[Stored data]
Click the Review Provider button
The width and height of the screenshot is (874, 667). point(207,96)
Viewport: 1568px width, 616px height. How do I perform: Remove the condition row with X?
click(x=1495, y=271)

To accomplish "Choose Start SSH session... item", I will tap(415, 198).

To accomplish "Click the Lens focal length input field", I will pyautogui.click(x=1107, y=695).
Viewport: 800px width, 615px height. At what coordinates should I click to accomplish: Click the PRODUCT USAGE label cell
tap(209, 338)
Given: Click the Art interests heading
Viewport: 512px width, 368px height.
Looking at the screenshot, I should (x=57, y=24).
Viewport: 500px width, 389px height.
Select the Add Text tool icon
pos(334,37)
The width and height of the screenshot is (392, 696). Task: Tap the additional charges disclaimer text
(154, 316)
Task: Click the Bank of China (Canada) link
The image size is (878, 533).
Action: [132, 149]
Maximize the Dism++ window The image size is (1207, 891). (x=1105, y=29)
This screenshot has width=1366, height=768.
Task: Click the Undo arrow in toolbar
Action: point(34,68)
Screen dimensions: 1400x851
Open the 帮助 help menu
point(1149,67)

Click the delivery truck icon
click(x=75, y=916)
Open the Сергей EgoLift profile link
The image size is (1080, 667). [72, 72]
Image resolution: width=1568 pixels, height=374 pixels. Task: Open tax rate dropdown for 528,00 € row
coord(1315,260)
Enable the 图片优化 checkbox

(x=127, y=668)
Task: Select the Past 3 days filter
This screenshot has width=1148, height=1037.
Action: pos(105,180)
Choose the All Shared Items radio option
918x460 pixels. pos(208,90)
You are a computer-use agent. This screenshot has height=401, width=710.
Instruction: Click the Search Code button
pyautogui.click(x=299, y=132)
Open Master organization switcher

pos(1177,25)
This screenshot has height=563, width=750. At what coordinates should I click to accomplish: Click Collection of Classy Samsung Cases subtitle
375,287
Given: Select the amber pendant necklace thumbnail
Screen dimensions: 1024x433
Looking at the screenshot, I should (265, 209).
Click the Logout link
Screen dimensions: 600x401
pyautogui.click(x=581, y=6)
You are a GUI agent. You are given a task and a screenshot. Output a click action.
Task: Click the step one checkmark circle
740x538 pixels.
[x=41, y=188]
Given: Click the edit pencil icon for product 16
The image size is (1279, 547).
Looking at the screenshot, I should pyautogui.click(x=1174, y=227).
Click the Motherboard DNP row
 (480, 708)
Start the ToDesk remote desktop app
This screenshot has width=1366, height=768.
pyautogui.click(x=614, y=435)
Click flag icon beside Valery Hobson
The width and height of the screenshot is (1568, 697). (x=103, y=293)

(What you are asked to do): Whenever the word "will" appears in a line above, copy that line.

(Response for this exercise):
To accomplish "Choose Start SSH session... item", I will tap(415, 198).
To accomplish "Click the Lens focal length input field", I will pyautogui.click(x=1107, y=695).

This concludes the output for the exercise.